CitySeeker: How Do VLMS Explore Embodied Urban Navigation With Implicit Human Needs?
This addresses the challenge of 'last-mile' navigation for users in dynamic urban environments, though it is incremental as it builds on existing VLM navigation benchmarks by focusing on implicit needs.
The paper tackles the problem of Vision-Language Models (VLMs) interpreting implicit human needs (e.g., 'I am thirsty') for embodied urban navigation, introducing the CitySeeker benchmark with 6,440 trajectories across 8 cities, and finds that top-performing models achieve only 21.1% task completion.

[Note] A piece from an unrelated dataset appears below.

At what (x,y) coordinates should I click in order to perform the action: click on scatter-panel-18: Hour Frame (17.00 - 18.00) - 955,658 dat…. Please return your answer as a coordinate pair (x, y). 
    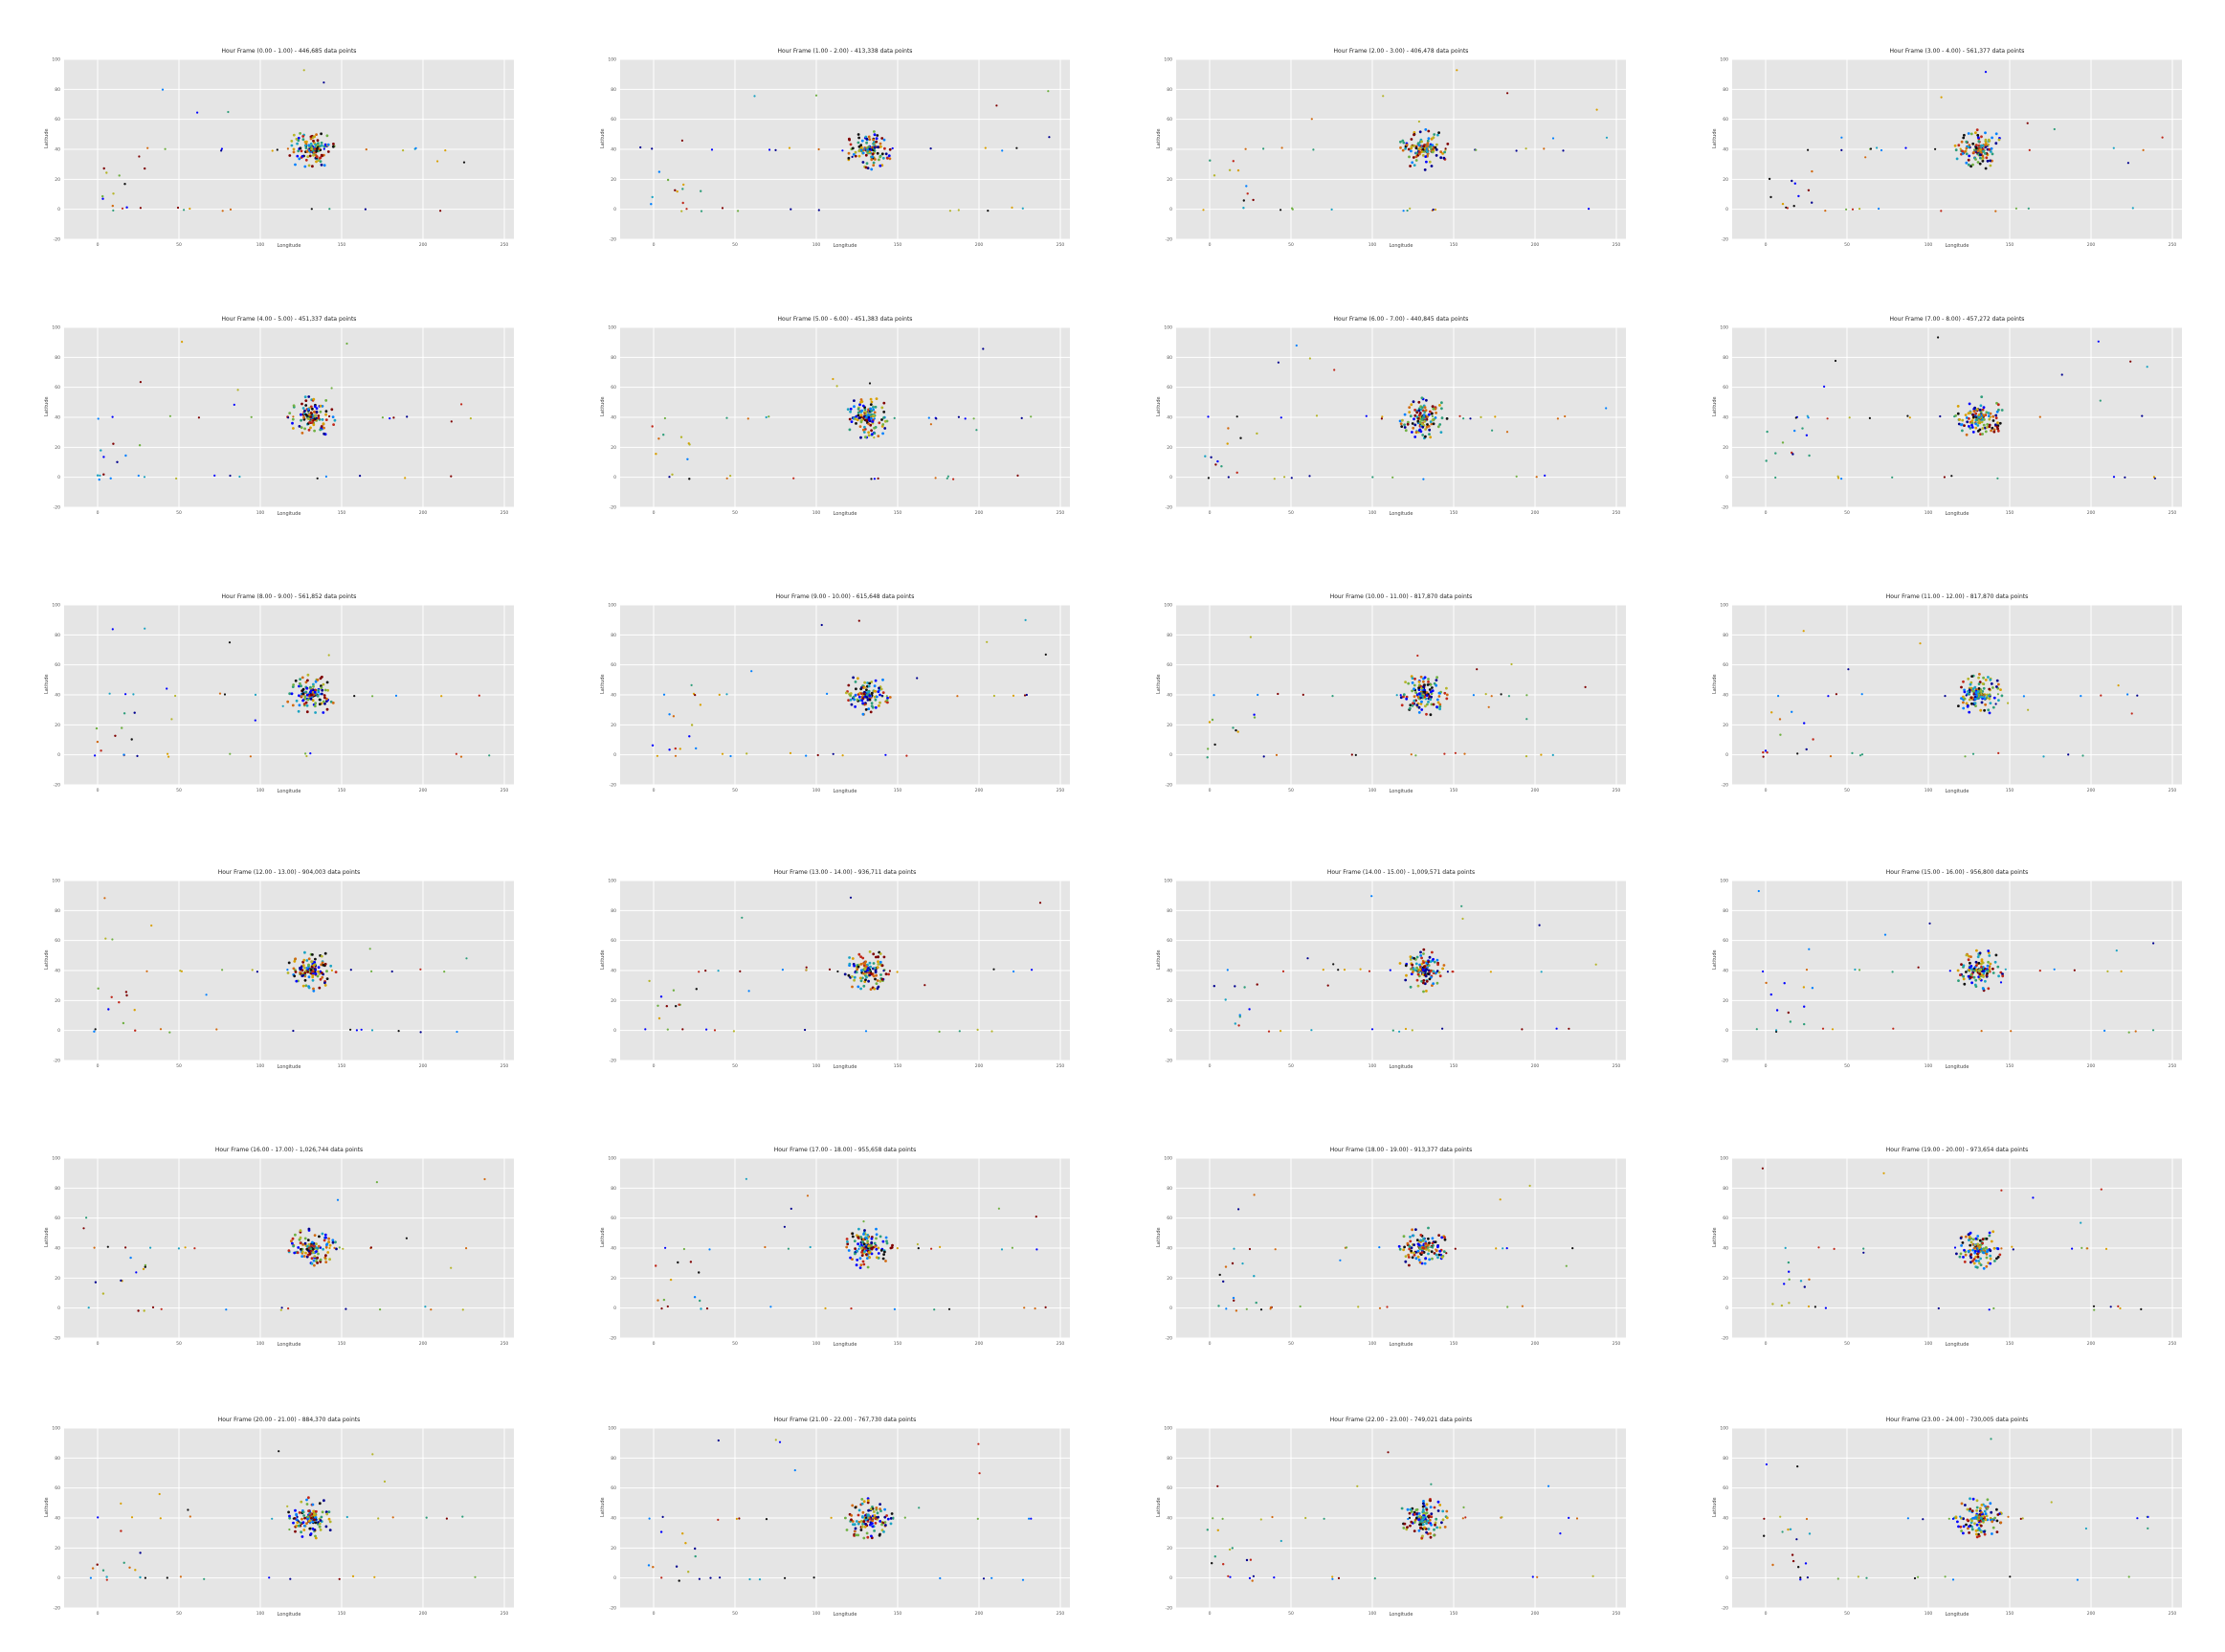
    Looking at the image, I should click on (834, 1245).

Vision-Language Models (VLMs) have made significant progress in explicit instruction-based navigation; however, their ability to interpret implicit human needs (e.g., "I am thirsty") in dynamic urban environments remains underexplored. This paper introduces CitySeeker, a novel benchmark designed to assess VLMs' spatial reasoning and decision-making capabilities for exploring embodied urban navigation to address implicit needs. CitySeeker includes 6,440 trajectories across 8 cities, capturing diverse visual characteristics and implicit needs in 7 goal-driven scenarios. Extensive experiments reveal that even top-performing models (e.g., Qwen2.5-VL-32B-Instruct) achieve only 21.1% task completion. We find key bottlenecks in error accumulation in long-horizon reasoning, inadequate spatial cognition, and deficient experiential recall. To further analyze them, we investigate a series of exploratory strategies-Backtracking Mechanisms, Enriching Spatial Cognition, and Memory-Based Retrieval (BCR), inspired by human cognitive mapping's emphasis on iterative observation-reasoning cycles and adaptive path optimization. Our analysis provides actionable insights for developing VLMs with robust spatial intelligence required for tackling "last-mile" navigation challenges.